**TASK:** Reproduce word for word the line holding "Screen dimensions: 638x479" and all lines after it in the data, through the end, leaving out pictures.

==== INFORMATION GIVEN ====

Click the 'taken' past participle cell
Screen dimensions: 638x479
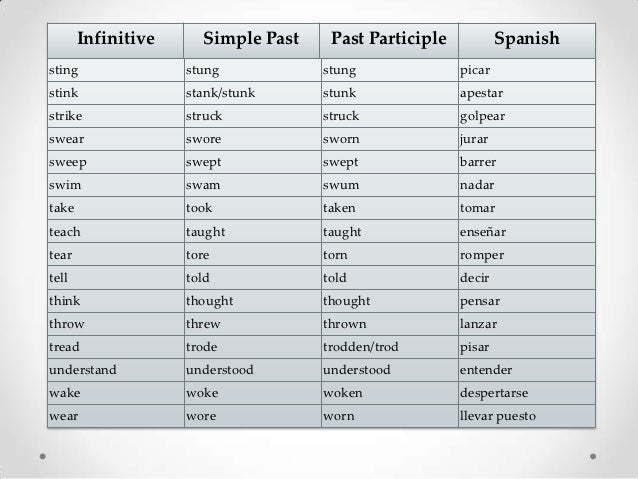(x=390, y=208)
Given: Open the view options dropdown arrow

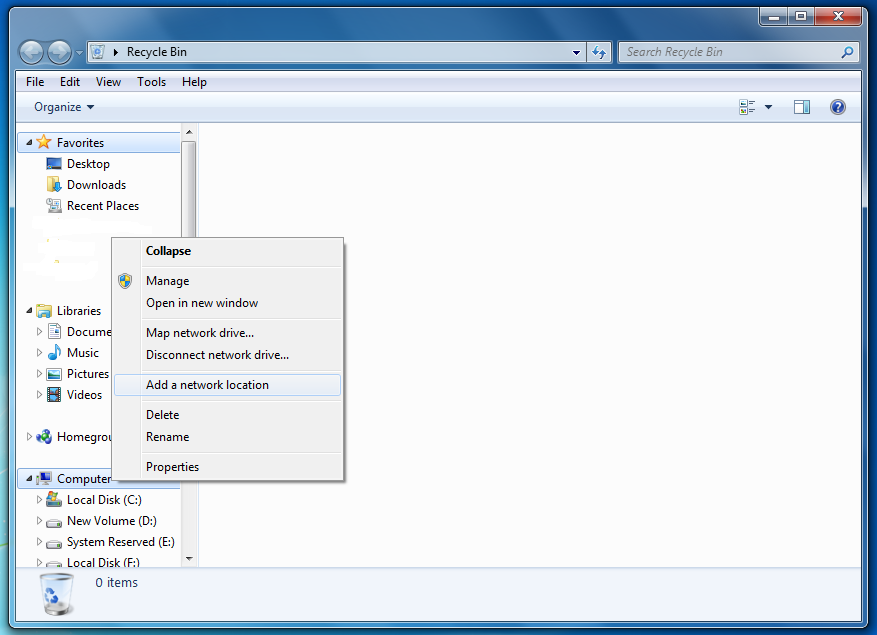Looking at the screenshot, I should pyautogui.click(x=768, y=107).
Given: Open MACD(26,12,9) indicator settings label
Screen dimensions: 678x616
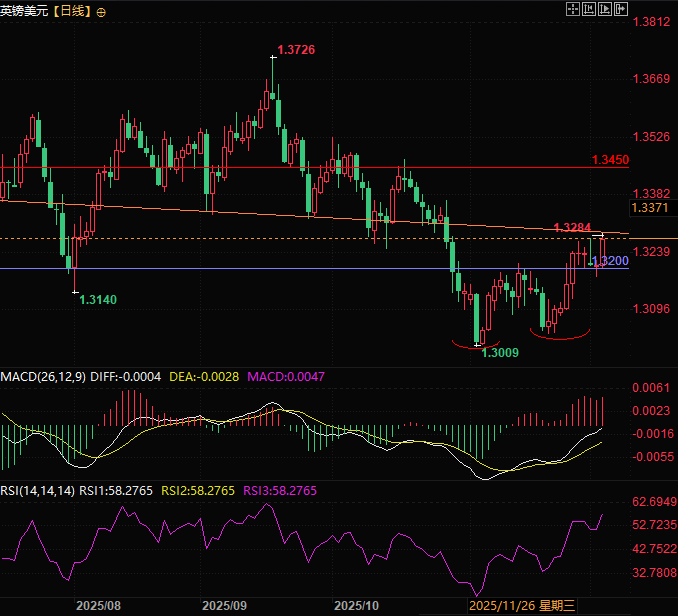Looking at the screenshot, I should 42,376.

====

**REPLY:**
Screen dimensions: 638x479
(x=390, y=208)
Given: Open the view options dropdown arrow

Looking at the screenshot, I should pyautogui.click(x=768, y=107).
Given: Open MACD(26,12,9) indicator settings label
Screen dimensions: 678x616
Looking at the screenshot, I should 42,376.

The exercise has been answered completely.